A decision by the EU to blacklist Hizbullah would interrupt the group’s financing because much of the money it uses to fund terror operations comes from European capitals, Israel’s civil defense minister Avi Dichter said Tuesday.
Bulgaria is pressing the EU to toughen its stance toward Hizbullah after it blamed the group for a bus bombing that killed five Israelis at a Bulgarian Black Sea resort last year.
The EU has resisted pressure to list Hizbullah as a terrorist group, arguing this could destabilize a fragile government in Lebanon and contribute to instability in the Middle East.
But Avi Dichter, in Paris to discuss the matter with French officials, told Reuters the EU should blacklist the group because it also drew a large portion of its funds from European capitals and later laundered the money.
“Europe, that’s the real base of Hizbullah … If they won’t be able to gather money or to raise finances in Europe, they are going to be in trouble,” he said, adding the funding came from a network of charities and front-companies.
Dichter told French senate members that “saying Hizbullah is not a terror organization is like saying Paris does not belong to France.”

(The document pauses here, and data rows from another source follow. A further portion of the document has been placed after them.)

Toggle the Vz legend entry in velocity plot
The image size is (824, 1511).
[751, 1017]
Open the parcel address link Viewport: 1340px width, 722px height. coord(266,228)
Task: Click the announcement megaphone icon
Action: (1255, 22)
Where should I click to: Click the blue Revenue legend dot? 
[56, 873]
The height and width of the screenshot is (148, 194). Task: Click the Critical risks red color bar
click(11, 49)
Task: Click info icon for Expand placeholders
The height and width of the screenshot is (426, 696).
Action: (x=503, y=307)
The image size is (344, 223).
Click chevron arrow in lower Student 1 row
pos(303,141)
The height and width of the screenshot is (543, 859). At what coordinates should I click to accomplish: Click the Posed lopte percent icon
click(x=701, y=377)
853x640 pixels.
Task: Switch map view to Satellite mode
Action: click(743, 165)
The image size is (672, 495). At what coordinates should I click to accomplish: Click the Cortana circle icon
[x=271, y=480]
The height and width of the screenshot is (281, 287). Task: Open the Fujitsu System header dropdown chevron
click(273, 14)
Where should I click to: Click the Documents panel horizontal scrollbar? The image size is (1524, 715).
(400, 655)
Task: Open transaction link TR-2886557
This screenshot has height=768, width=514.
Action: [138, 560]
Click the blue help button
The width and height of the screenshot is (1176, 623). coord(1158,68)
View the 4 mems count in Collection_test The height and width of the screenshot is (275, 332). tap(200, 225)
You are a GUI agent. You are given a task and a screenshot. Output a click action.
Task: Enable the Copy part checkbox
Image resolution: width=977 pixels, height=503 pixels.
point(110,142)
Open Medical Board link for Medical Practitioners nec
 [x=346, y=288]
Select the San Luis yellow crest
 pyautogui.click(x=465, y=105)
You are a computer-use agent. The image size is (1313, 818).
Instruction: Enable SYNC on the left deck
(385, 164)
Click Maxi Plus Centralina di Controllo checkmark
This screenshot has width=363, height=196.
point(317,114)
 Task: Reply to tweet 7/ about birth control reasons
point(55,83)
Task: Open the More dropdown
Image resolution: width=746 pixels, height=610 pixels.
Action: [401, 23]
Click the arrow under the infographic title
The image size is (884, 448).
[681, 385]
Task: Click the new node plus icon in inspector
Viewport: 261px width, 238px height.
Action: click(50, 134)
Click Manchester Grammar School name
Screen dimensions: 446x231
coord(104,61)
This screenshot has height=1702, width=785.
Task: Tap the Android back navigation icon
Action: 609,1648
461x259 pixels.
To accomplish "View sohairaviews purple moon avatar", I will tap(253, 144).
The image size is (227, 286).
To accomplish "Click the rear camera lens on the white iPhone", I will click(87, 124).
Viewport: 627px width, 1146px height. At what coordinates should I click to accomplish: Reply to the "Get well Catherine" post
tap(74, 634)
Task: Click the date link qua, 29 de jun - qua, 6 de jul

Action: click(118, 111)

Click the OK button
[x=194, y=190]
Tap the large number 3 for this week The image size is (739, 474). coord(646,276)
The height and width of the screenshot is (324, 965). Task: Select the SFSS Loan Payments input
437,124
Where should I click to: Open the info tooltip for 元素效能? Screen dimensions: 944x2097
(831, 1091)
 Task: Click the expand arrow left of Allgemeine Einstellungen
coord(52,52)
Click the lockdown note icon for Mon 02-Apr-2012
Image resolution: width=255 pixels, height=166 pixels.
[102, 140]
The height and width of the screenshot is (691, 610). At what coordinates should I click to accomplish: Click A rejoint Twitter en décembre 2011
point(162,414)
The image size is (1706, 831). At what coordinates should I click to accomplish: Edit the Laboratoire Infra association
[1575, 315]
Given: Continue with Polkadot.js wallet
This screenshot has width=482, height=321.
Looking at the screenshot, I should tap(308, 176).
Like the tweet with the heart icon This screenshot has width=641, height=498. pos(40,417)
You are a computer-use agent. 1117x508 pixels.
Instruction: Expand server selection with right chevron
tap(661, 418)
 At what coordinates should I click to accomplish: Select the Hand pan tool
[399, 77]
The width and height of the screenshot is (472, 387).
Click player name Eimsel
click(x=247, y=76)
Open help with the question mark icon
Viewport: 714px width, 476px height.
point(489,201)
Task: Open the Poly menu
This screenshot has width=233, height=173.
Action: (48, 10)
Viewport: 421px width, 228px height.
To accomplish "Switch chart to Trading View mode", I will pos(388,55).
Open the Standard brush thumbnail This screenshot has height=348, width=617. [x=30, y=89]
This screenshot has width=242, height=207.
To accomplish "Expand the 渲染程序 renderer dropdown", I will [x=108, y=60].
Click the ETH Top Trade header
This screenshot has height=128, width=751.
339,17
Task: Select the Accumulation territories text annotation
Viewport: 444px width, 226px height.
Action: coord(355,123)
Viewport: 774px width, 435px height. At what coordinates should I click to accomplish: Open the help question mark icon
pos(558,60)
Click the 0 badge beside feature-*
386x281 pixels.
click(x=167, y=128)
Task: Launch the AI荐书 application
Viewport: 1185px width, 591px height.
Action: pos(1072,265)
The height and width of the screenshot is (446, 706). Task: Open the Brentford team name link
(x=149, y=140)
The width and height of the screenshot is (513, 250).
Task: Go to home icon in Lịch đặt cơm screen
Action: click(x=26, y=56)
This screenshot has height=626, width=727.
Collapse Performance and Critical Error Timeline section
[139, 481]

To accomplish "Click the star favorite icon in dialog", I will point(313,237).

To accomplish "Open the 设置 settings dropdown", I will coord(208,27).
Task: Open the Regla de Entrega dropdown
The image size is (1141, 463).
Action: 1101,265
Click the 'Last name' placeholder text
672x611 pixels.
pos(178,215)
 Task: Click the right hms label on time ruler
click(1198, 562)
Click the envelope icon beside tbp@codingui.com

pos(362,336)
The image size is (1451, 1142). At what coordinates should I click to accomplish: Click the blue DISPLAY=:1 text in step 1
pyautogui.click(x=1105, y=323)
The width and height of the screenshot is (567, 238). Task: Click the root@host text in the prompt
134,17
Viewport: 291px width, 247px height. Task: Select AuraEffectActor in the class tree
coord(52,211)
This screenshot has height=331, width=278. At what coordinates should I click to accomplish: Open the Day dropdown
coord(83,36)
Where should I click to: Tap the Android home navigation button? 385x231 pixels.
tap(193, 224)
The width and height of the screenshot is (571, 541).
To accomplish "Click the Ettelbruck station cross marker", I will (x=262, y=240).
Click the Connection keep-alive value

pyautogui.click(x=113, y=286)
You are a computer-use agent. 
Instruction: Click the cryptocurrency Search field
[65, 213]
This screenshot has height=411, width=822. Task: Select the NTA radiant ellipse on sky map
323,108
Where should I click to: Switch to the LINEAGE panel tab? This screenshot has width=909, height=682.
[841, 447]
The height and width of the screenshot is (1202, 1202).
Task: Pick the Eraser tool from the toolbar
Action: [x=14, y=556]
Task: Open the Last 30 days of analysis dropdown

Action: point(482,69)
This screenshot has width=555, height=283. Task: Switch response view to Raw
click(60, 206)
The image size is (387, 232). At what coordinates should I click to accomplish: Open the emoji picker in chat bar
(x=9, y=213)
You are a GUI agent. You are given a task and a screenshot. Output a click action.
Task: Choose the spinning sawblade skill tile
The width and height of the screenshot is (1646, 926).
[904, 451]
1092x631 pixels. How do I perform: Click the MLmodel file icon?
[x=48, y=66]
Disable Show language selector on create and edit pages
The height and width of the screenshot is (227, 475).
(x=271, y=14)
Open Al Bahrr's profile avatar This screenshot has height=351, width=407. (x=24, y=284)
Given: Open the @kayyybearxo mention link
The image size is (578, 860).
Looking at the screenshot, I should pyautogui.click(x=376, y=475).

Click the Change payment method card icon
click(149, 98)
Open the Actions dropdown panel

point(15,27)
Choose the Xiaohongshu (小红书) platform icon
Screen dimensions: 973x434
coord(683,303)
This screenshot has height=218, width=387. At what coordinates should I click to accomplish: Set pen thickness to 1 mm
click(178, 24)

The results of Bulgaria’s investigation are likely to take weeks or months to deliver. EU diplomats have said their stance on whether to blacklist the group will depend on evidence Bulgaria produces.
In France, officials also say privately they are concerned that listing Hizbullah as a terrorist organization could destabilize Lebanon where French peacekeeping troops are deployed.
“I wish they (France) will be smart enough, brave enough to take a step without thinking how it’s going to affect the stability or the lack of stability in Lebanon,” said Dichter. “Lebanon has so many problems that defining them (Hizbullah) as a terror organization or not, that’s not the key issue.”